Ничего, что одышка, — гурьбой бежать легко. Бежал и Лешаков. Пусть ноги заплетались, он бежал. Плелся в сторонке, в хвосте, не особо задумывался.
Отстающий, он с местом своим примирился. Ни вперед, ни назад не глазел — только под ноги. Но тут словно подножку дали. Запутался, заспотыкался. Упал. Лешаков лежал, точнее не скажешь. Сбили его, уронили, толкнули, или он сам выдохся — поздно виноватых искать. Теперь он лежал, и можно было не торопиться.
Лешаков лежал на диване, курил. Сквозняки передвигали по комнате густо-сизое облако. Оно не проходило в окно и нависало над ним. В старом халате без кушака, инженер лежал на диване. Он бездействовал. Кровь стучала в висках.
Дома, спокойно обдумать, разобраться наедине, разумно внушал сам себе бедолага, уводя себя подальше от греха, от тяжелых автобусов, — они разбрызгивали весеннюю грязь упругими колесами. В тишине мысли ровнее, разве может путное на ум прийти в оглушительном гомоне птиц, в опьяняющем звоне капели. С разумом Лешаков был, казалось, в ладах.
Но дома спокойнее не сделалось инженеру. Мысли в течении не упорядочились. Они путались, цеплялись одна за другую, кружили голову. Апрельское половодье мыслей нечаянно обнаружилось в Лешакове. Но он чуял, под волнами поверхностных неважных, была одна — главная. Она там глубоко и тихо текла. Своей тяжестью возмущала легкие, смятенные, силой напрягала их смятение.

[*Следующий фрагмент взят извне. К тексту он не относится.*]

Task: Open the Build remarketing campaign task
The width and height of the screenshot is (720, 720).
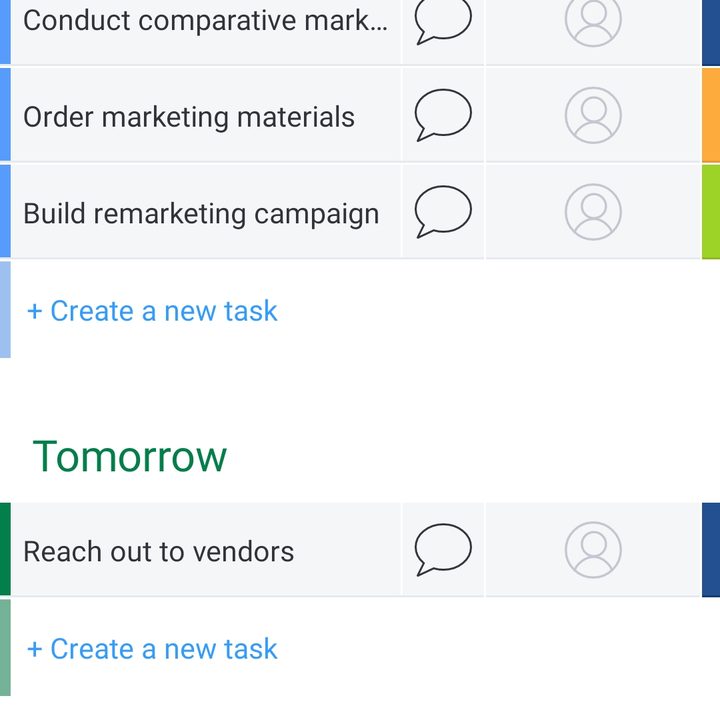Action: pyautogui.click(x=201, y=214)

Инженер лежал на диване, курил папиросу за папиросой. Густые облака дыма и отравленные мысли туманили голову. Он не противился. Пусть, думал он про себя, поддаваясь, пусть затянет. Там, на глубине, я ее, главную, и ухвачу.
Кружилась голова. Воскресая, соединялись в памяти, оживали картины минувших лет. Вспыхивало желтым шелковым абажуром детское утро. И почему-то было чисто вымытое окно и за окном голубое облако. Потом сизая школьная форма, фуражка с кокардой, черные передники девочек, сломанная указка учителя географии, — Лешаков учился фехтовать и переломил. Пахло кошками в промерзлом подъезде с мертвым камином, и в темноте были быстрые губы теплым пятном, гулко убегали наверх шаги, и смех, и эхо. Еще, меловая черта старта поперек гаревой дорожки, вопль студенческих глоток, прыгающее солнце в глазах на последних метрах дистанции, обрывки финишной ленты на груди, грубый кубок-награда, речи, оркестр и горький привкус отрыжки во рту — Лешаков чемпион. В институте студент Лешаков успевал, спортом увлекался, в научном обществе состоял. Его уважали.